- _EXERCISE_
Count how many lines in the records below contain the word "This", with case counting. Reply with the number alone.

- _RECORDS_
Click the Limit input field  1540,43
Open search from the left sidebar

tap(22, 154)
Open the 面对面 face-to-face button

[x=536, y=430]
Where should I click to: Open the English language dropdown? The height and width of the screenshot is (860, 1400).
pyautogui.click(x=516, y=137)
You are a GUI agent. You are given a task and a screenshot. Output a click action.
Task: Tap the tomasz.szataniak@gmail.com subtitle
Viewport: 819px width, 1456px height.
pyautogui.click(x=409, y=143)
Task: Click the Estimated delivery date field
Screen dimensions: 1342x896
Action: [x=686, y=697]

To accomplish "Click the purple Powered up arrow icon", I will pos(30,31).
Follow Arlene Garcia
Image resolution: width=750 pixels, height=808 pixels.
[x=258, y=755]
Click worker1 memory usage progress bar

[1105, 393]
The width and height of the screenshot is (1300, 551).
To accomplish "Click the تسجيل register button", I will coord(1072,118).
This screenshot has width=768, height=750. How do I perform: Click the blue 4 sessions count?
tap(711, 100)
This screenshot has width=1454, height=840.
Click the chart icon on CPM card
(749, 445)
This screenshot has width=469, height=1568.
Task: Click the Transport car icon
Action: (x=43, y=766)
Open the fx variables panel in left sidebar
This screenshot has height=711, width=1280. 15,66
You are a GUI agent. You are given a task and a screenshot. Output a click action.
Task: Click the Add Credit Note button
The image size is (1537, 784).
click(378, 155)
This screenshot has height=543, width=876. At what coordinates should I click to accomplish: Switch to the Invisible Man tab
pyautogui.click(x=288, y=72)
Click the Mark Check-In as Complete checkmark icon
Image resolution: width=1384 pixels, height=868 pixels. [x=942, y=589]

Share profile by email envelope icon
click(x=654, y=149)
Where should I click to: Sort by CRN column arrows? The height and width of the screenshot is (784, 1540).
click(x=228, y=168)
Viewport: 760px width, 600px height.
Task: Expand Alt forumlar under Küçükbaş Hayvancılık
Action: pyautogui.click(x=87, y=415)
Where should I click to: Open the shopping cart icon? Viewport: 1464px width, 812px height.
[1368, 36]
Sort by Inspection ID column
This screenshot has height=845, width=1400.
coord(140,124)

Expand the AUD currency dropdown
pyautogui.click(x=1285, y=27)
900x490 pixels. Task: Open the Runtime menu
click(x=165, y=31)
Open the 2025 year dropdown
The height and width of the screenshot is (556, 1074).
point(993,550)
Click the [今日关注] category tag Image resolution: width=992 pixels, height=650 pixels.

- _FINAL ANSWER_
6